-- Opening Marker --
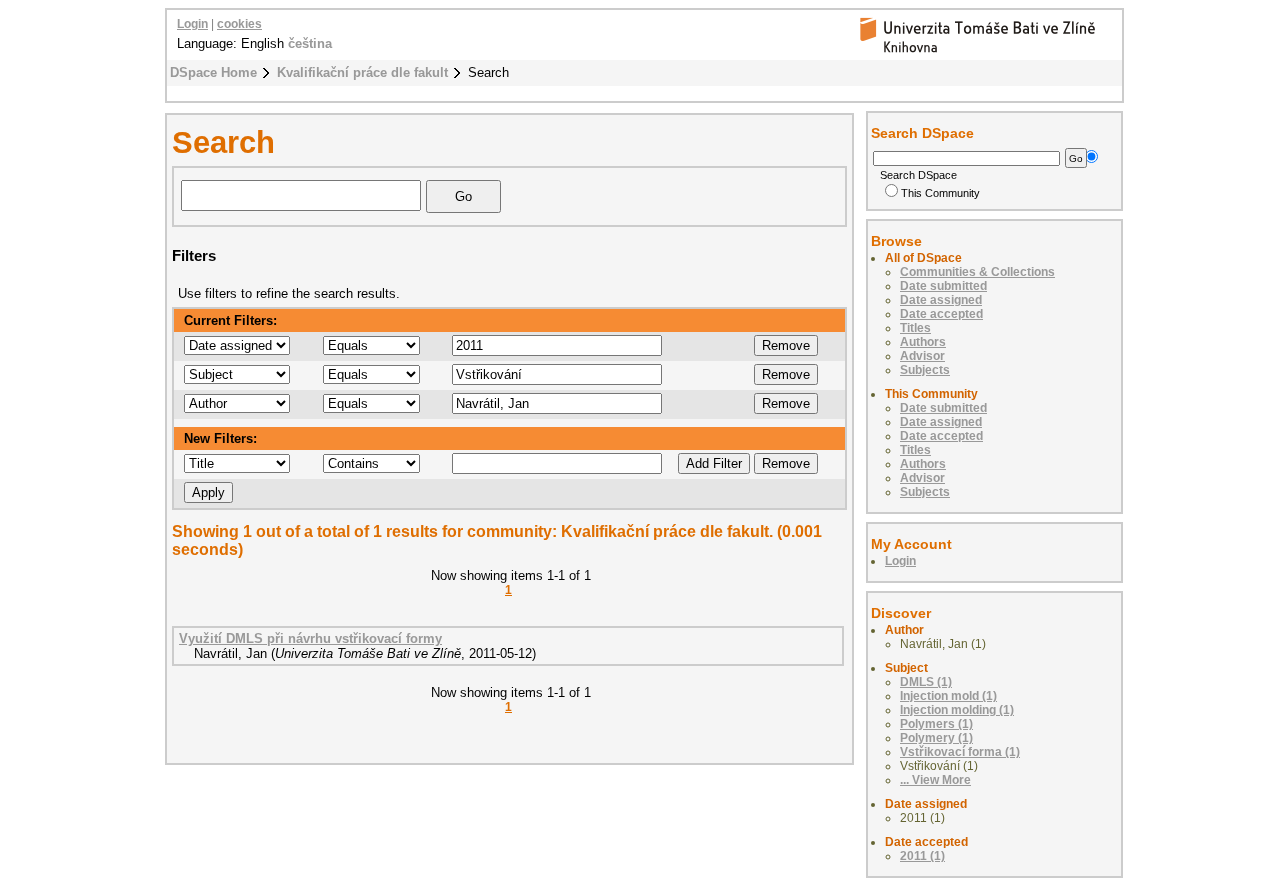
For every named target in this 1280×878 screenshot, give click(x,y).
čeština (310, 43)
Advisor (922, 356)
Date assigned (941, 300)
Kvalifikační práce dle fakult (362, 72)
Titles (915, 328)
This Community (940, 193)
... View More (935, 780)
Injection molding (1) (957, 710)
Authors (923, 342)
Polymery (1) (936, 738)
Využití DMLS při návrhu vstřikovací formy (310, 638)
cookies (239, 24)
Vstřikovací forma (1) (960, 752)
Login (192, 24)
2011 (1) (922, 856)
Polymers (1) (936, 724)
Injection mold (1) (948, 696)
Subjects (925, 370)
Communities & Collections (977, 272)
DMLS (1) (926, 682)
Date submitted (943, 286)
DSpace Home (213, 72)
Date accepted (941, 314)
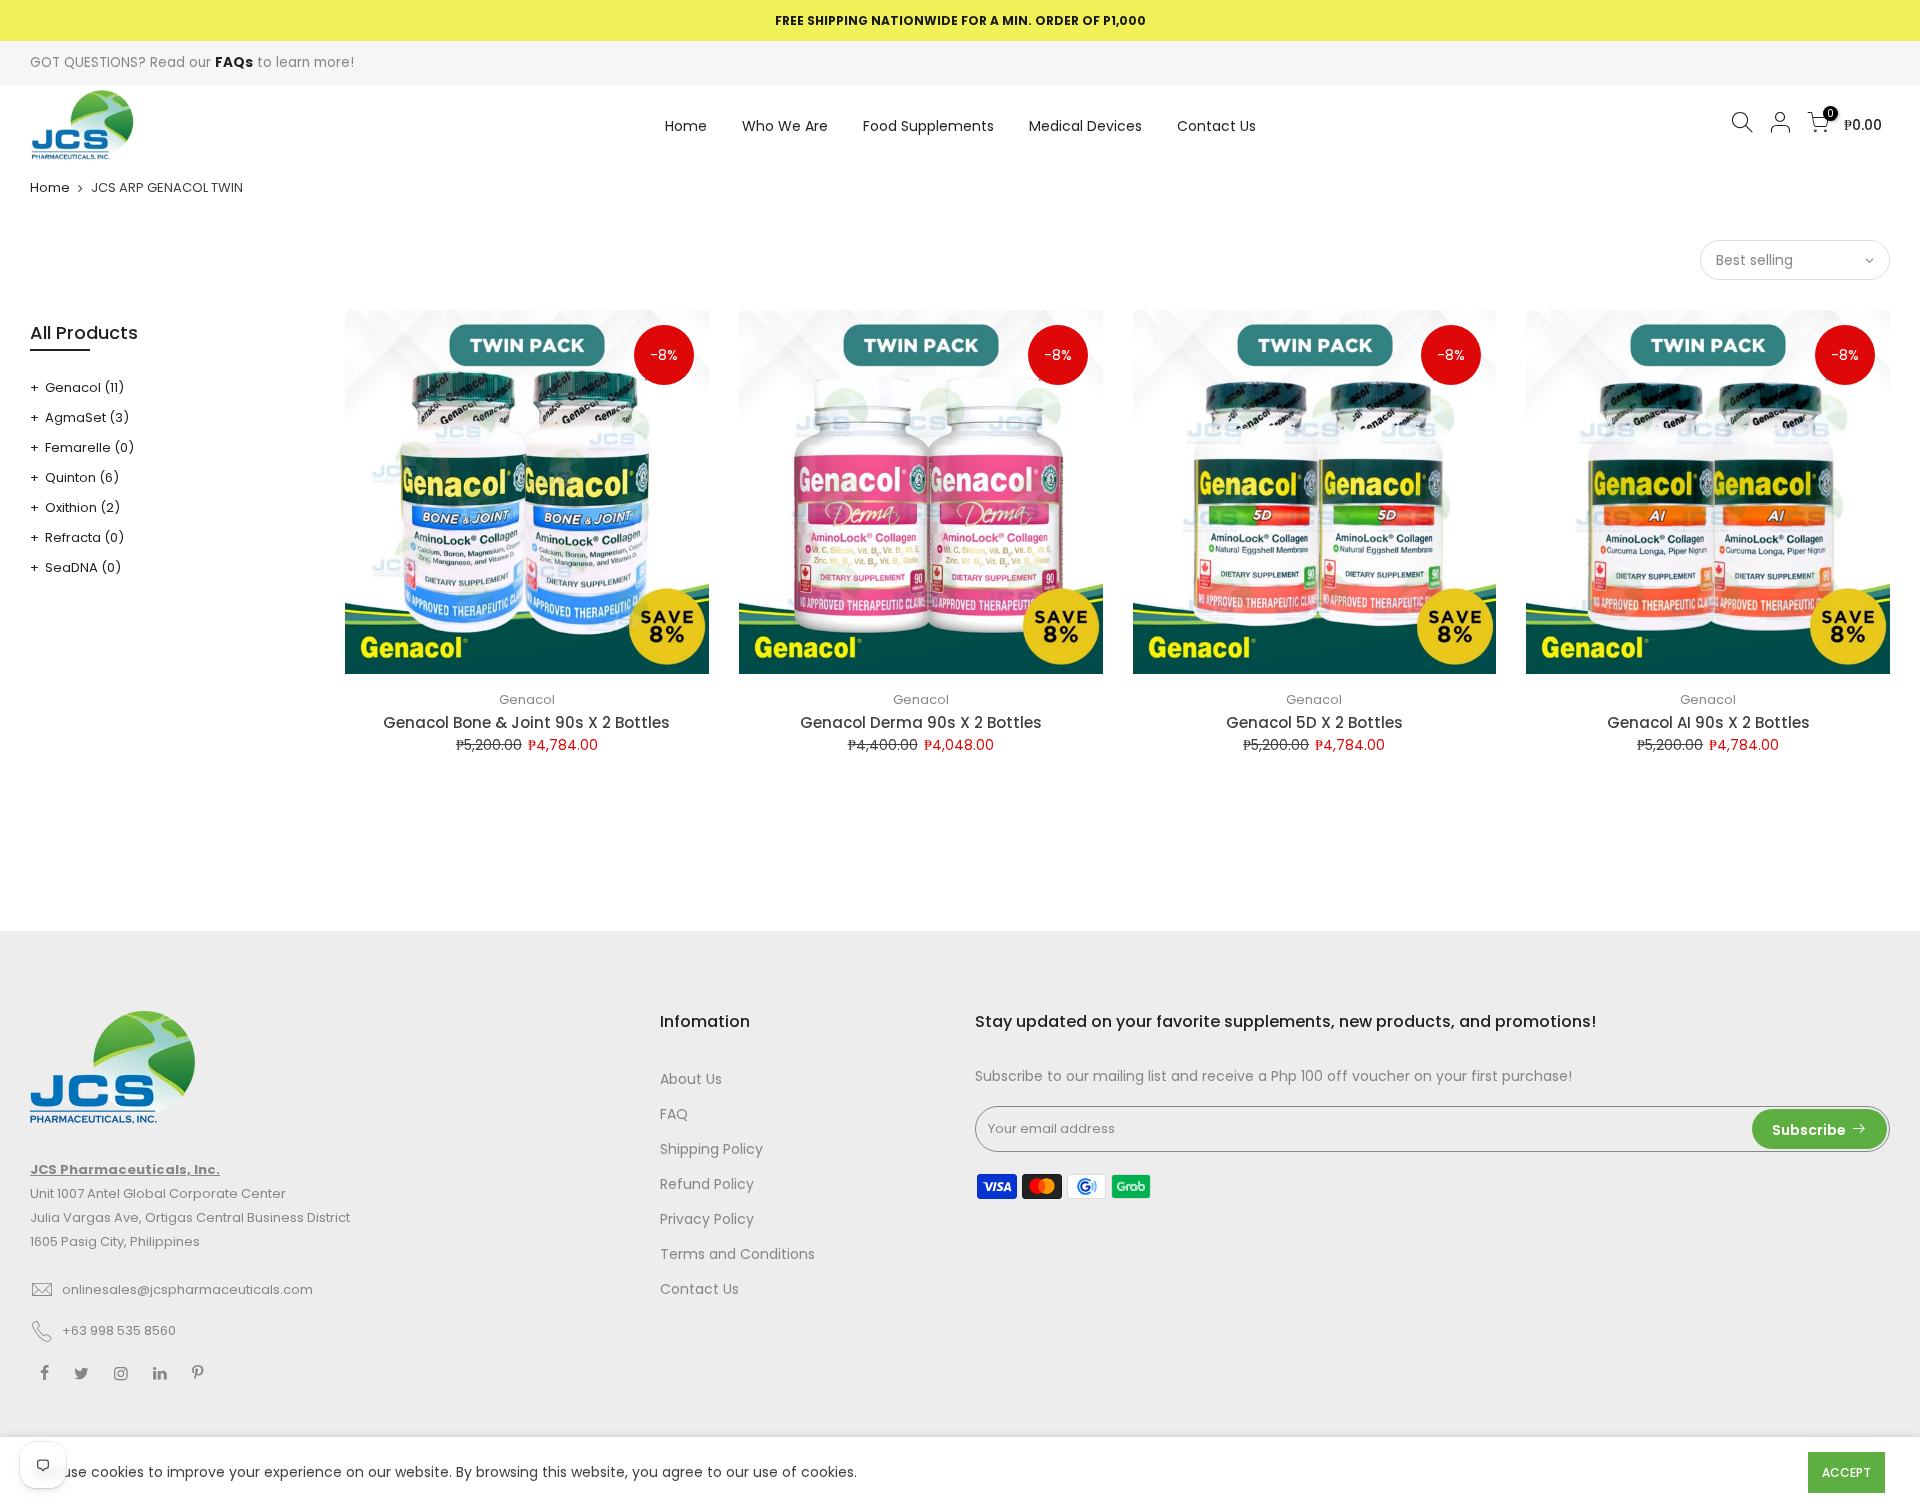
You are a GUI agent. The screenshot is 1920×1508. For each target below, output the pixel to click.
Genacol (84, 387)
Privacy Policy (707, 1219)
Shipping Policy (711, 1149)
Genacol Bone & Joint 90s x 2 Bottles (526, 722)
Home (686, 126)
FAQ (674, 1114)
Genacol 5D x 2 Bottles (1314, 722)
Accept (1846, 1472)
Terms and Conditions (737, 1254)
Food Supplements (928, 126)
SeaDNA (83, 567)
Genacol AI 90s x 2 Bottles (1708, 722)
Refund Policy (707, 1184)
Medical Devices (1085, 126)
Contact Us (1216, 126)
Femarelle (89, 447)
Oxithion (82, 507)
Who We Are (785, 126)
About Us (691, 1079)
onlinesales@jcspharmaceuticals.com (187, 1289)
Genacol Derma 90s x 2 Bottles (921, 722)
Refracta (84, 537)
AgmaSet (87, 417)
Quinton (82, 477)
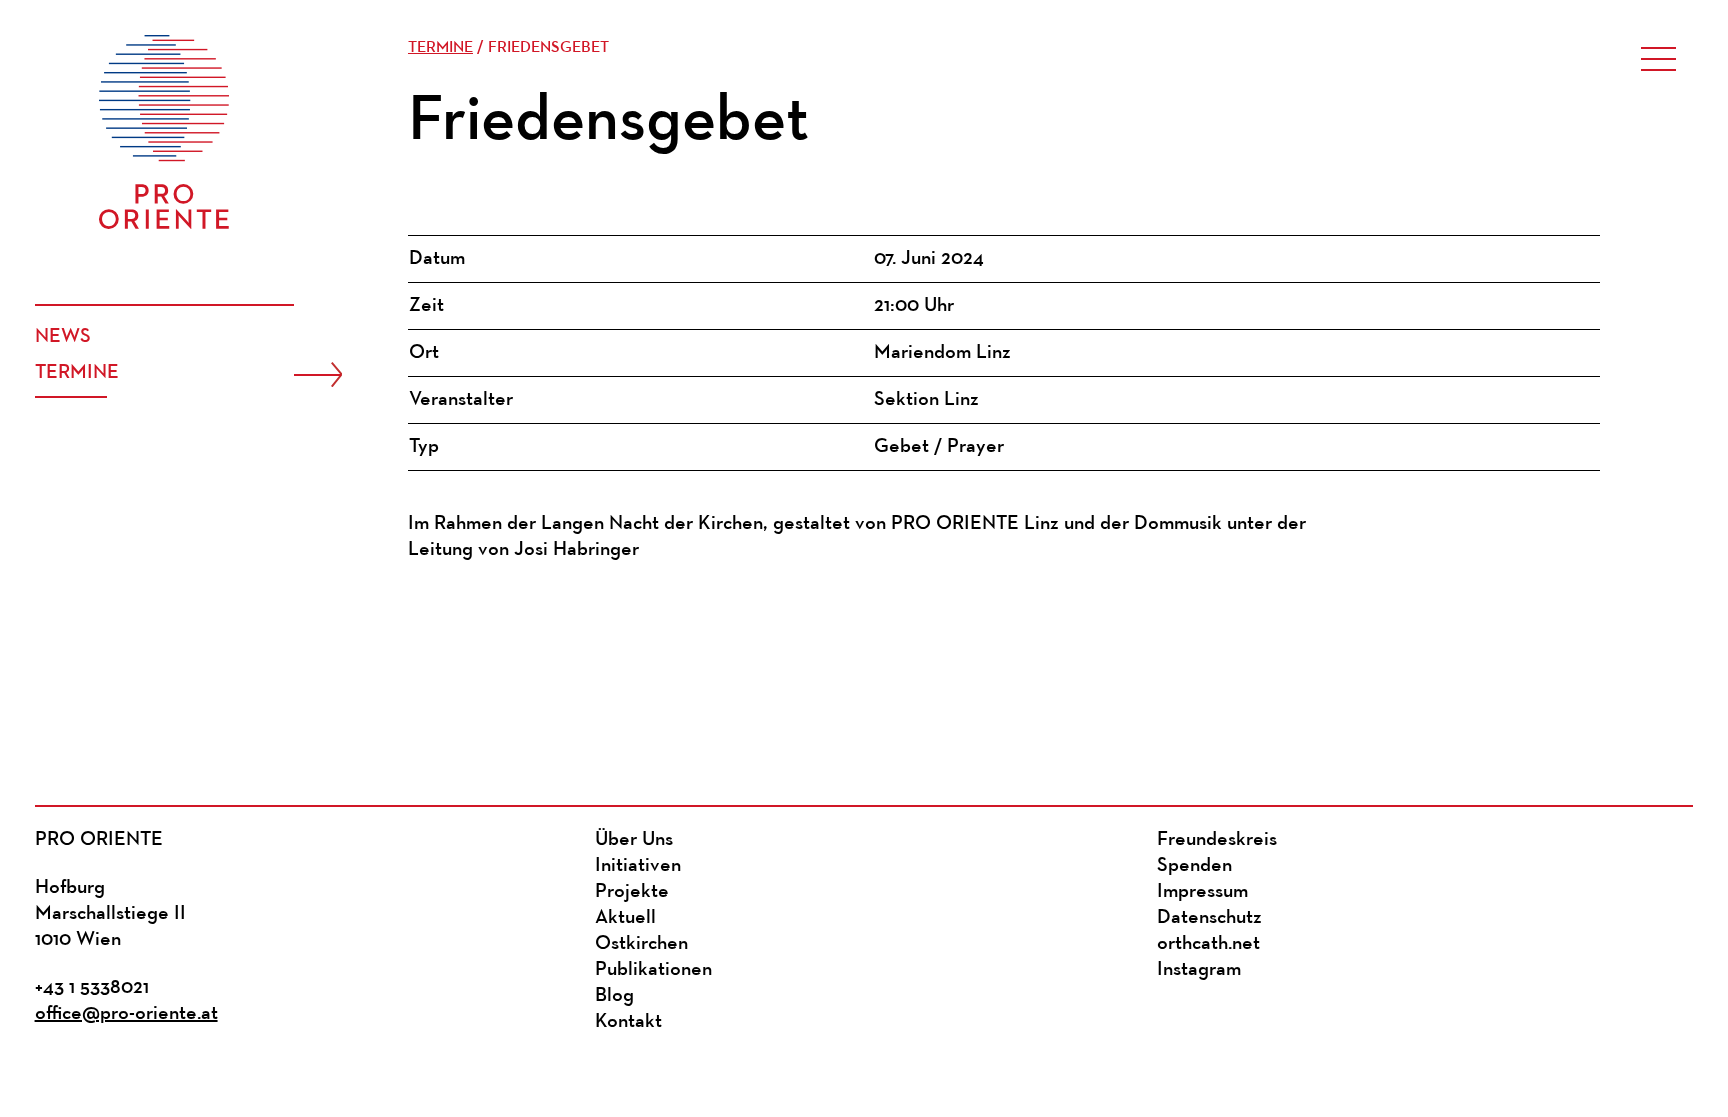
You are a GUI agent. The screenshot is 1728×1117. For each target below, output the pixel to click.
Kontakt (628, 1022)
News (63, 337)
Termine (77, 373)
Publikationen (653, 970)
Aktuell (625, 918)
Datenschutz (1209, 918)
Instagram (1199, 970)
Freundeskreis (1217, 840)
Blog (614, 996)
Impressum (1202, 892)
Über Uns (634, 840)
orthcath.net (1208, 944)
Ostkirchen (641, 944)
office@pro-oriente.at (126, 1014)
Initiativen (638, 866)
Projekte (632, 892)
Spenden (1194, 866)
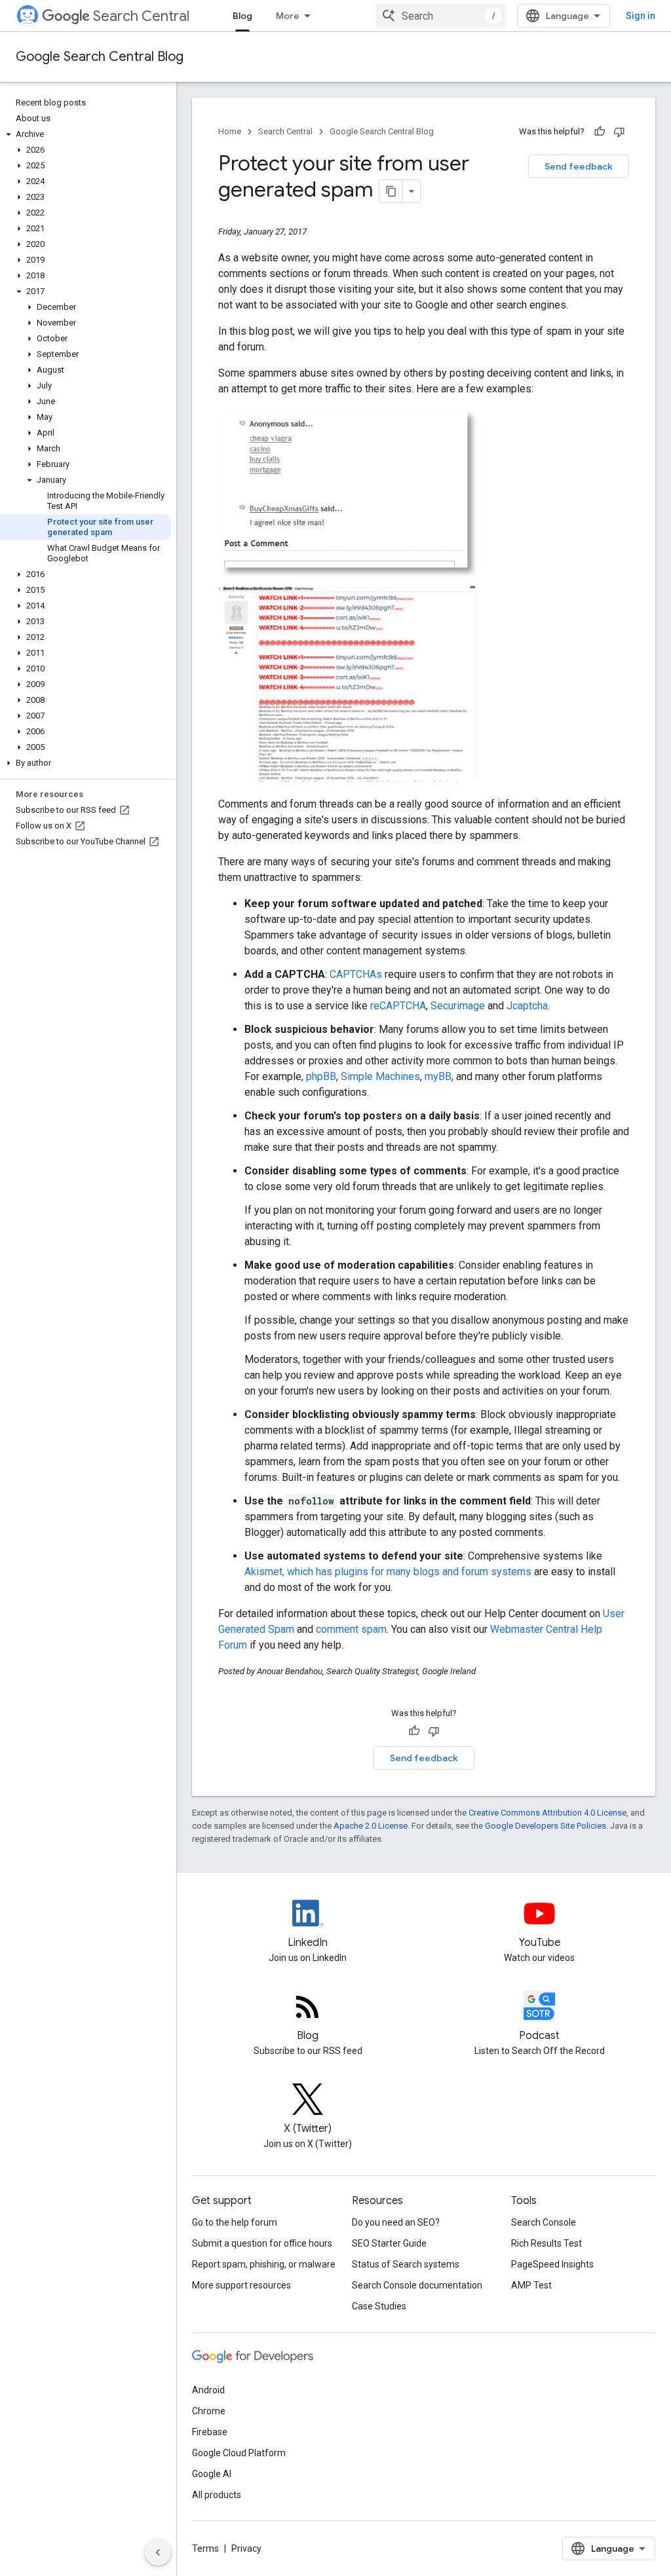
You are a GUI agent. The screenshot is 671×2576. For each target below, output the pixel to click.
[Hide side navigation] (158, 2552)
-- Closing Marker --
What is being asked
With "Genacol" as the search string, filter the records and return each line that has it.

Output for this exercise
Genacol (84, 387)
Genacol Bone & Joint 90s x 2 Bottles (526, 722)
Genacol 5D x 2 Bottles (1314, 722)
Genacol AI 90s x 2 Bottles (1708, 722)
Genacol Derma 90s x 2 Bottles (921, 722)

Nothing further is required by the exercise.